===== SUPPLIED INFORMATION
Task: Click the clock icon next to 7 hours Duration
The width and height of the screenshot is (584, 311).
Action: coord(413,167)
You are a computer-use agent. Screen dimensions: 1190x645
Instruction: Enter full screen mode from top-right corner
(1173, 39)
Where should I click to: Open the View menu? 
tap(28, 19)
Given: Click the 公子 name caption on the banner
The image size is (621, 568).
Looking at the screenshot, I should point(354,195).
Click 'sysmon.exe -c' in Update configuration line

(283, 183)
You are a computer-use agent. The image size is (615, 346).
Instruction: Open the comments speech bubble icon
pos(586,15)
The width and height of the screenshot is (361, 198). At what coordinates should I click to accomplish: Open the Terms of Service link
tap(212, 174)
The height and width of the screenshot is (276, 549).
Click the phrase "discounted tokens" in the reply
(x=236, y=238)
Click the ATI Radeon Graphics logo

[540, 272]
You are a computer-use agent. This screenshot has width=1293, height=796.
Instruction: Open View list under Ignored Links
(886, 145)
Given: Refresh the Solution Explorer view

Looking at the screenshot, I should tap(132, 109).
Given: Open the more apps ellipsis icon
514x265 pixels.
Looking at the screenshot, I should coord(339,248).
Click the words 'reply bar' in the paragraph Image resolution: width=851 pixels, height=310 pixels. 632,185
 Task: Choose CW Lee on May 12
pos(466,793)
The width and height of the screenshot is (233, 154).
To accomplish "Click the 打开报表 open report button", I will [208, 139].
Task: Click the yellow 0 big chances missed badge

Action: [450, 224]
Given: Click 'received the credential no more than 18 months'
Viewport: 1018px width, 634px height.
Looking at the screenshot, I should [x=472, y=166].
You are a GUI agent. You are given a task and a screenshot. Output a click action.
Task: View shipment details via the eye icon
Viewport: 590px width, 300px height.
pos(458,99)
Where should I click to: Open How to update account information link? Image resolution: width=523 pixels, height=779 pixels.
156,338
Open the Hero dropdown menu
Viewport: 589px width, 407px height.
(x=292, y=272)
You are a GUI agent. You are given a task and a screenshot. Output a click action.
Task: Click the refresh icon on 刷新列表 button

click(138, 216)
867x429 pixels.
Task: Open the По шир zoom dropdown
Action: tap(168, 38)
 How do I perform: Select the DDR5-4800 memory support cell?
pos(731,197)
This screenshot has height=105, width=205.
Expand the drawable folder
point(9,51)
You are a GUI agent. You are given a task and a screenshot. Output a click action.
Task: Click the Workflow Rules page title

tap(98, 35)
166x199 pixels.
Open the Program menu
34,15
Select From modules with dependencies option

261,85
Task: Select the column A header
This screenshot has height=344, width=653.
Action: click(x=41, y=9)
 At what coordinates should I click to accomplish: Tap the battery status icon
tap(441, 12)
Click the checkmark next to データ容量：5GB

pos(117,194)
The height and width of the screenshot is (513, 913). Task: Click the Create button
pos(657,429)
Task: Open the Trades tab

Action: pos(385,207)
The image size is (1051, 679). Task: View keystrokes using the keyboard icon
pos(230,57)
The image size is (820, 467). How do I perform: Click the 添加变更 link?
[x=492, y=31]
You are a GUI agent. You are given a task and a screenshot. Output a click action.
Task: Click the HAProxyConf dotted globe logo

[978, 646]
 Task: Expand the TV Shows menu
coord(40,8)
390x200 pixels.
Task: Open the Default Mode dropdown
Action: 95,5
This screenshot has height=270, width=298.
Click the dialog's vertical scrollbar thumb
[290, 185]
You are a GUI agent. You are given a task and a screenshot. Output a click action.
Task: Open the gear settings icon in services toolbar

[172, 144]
==========
WORK TASK: Whatever appears in the data above is to be set down exactly.

EXERCISE SOLUTION:
Task: Click the clock icon next to 7 hours Duration
The width and height of the screenshot is (584, 311).
Action: coord(413,167)
You are a computer-use agent. Screen dimensions: 1190x645
Instruction: Enter full screen mode from top-right corner
(1173, 39)
Where should I click to: Open the View menu? 
tap(28, 19)
Given: Click the 公子 name caption on the banner
The image size is (621, 568).
Looking at the screenshot, I should point(354,195).
Click 'sysmon.exe -c' in Update configuration line

(283, 183)
You are a computer-use agent. The image size is (615, 346).
Instruction: Open the comments speech bubble icon
pos(586,15)
The width and height of the screenshot is (361, 198). At what coordinates should I click to accomplish: Open the Terms of Service link
tap(212, 174)
The height and width of the screenshot is (276, 549).
Click the phrase "discounted tokens" in the reply
(x=236, y=238)
Click the ATI Radeon Graphics logo

[540, 272]
You are a computer-use agent. This screenshot has width=1293, height=796.
Instruction: Open View list under Ignored Links
(886, 145)
Given: Refresh the Solution Explorer view

Looking at the screenshot, I should tap(132, 109).
Given: Open the more apps ellipsis icon
514x265 pixels.
Looking at the screenshot, I should coord(339,248).
Click the words 'reply bar' in the paragraph Image resolution: width=851 pixels, height=310 pixels. 632,185
 Task: Choose CW Lee on May 12
pos(466,793)
The width and height of the screenshot is (233, 154).
To accomplish "Click the 打开报表 open report button", I will [208, 139].
Task: Click the yellow 0 big chances missed badge

Action: [450, 224]
Given: Click 'received the credential no more than 18 months'
Viewport: 1018px width, 634px height.
Looking at the screenshot, I should [x=472, y=166].
You are a GUI agent. You are given a task and a screenshot. Output a click action.
Task: View shipment details via the eye icon
Viewport: 590px width, 300px height.
pos(458,99)
Where should I click to: Open How to update account information link? Image resolution: width=523 pixels, height=779 pixels.
156,338
Open the Hero dropdown menu
Viewport: 589px width, 407px height.
(x=292, y=272)
You are a GUI agent. You are given a task and a screenshot. Output a click action.
Task: Click the refresh icon on 刷新列表 button

click(138, 216)
867x429 pixels.
Task: Open the По шир zoom dropdown
Action: tap(168, 38)
 How do I perform: Select the DDR5-4800 memory support cell?
pos(731,197)
This screenshot has height=105, width=205.
Expand the drawable folder
point(9,51)
You are a GUI agent. You are given a task and a screenshot. Output a click action.
Task: Click the Workflow Rules page title

tap(98, 35)
166x199 pixels.
Open the Program menu
34,15
Select From modules with dependencies option

261,85
Task: Select the column A header
This screenshot has height=344, width=653.
Action: click(x=41, y=9)
 At what coordinates should I click to accomplish: Tap the battery status icon
tap(441, 12)
Click the checkmark next to データ容量：5GB

pos(117,194)
The height and width of the screenshot is (513, 913). Task: Click the Create button
pos(657,429)
Task: Open the Trades tab

Action: pos(385,207)
The image size is (1051, 679). Task: View keystrokes using the keyboard icon
pos(230,57)
The image size is (820, 467). How do I perform: Click the 添加变更 link?
[x=492, y=31]
You are a GUI agent. You are given a task and a screenshot. Output a click action.
Task: Click the HAProxyConf dotted globe logo

[978, 646]
 Task: Expand the TV Shows menu
coord(40,8)
390x200 pixels.
Task: Open the Default Mode dropdown
Action: 95,5
This screenshot has height=270, width=298.
Click the dialog's vertical scrollbar thumb
[290, 185]
You are a GUI agent. You are given a task and a screenshot. Output a click action.
Task: Open the gear settings icon in services toolbar

[172, 144]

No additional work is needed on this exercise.